It is the aspiration of these Itinerant Vendors to gain a fixed location of business.  To achieve this, an invasion of land little by little through a complex economic calculation is performed by the formerly mobile merchants.  Groups of vendors will set up shop together in areas of successful business venture to complement each other's goods and services in what the ILD classifies as "belts and minimarkets" (pp. 64–65).  These actors believed fixed locations signals to customers how the vendor should be interpreted as dependable and reputable, both to generate more profit but to also qualify better to creditors.  The ILD found that many of these fixed spots may be worked by multiple businesses throughout the day in appropriate and coordinated shifts (p. 67).  However, these vendors lived under the constant risk of eviction as their activities were not legal and paid between 98% and 495% more per square meter than formal merchants (pp. 68–69).  Self Defense organizations which vendors banded together in mutual aid was necessary to protect their investments and establish informal property rights.

Informal Markets
De Soto discussed informal markets as:

The ILD found that 63% of informal markets were built by street vendor organizations where as only 1 out of 5 markets were built by state authorities (pp. 72–73).  Vendors created Promotional Organizations to raise funds for the actual building of the markets.  It was difficult for informals to obtain credit due to the uncertainty surrounding their illegality and markets took an average of seventeen years to be completed.

Informal Transportation
Informal Transportation, like Informal Housing and Trade, grew out of the failure of state provided institutions and the desire people had to have access to mass transit.  The ILD studied this subject and found that in 1984, Informal Mass Transit made up 91% of all forms of transportation and increased to 95% if adding taxis and rental vehicles (p. 93).  There were two types of Informal Transport, the "collective" or public taxis which was either sedans or station wagons, and minibus which was represented by vans and buses with capacity for dozens of passengers.  Informal Transport operators invade routes based economic calculation, reminiscent of informal housing and trade.  Informal mass transit also develops committees to organize operators into cost effective solutions and negotiate with state authorities.

Statistics
The Other Path includes a significant amount of statistics involving the informal economy and Peru throughout history.

History of Peru
 Between 1940 and 1981 Peru's urban population increased almost fivefold (from 2.4 to 11.6 million). (p. 7)
 The population of the capital city multiplied by 7.6 times during this period.  In 1940 it housed 8.6% of the country's population; it now contains 26% (p. 8)

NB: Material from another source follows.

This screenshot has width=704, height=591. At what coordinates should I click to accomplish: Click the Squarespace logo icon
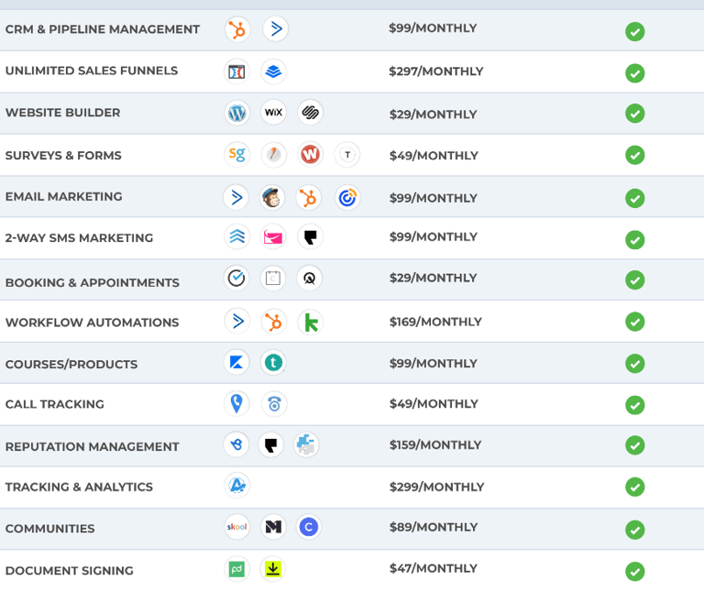310,112
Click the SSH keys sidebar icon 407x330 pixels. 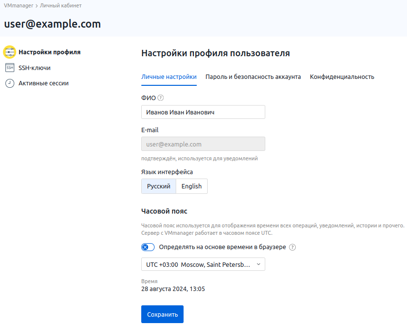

De Soto and the Institute for Liberty and Democracy History
 From 1984 through 1995, every president of Peru called on the Institute for Liberty and Democracy to help change the country.  Local polls indicated that ILD influence in the nation was surpassed only by the president, the armed forces, and the Catholic Church. (p. xxi)
  Over the next decade, until 1995, the ILD designed rules, procedures, and organizations to help the government listen to its own people.  During that period, the ILD initiated some four hundred major laws and regulation and managed one of the world's largest property creation projects. (p. xxiii)
  On the real estate side, they brought down the administrative time needed to record the property of poor from more than a dozen years to 1 month, and cut the costs by 99%. Some 300,000 owners whose property on average at least doubled in value.  By 2000, some 1.9 million buildings on urban land had entered the legal system. (pp. xxv-xxvii)
 On the business side, they cut the cost of entering business from some 300 days down to one.  By 1994, over 270,000 formerly extra legal entrepreneurs had entered the legal economy, creating over half a million new jobs and increasing tax revenues by US$1.2 billion. (pp. xxvi-xxvii)
 As the farmers switched to legal crops, Peru's participation in the international cocaine market began gradually to descend from 60% to 25%. (p. xxvii)
 To get a marriage license, which used to take 720 hours of bureaucratic hassles, was reduced to 120 hours. (p. xxx)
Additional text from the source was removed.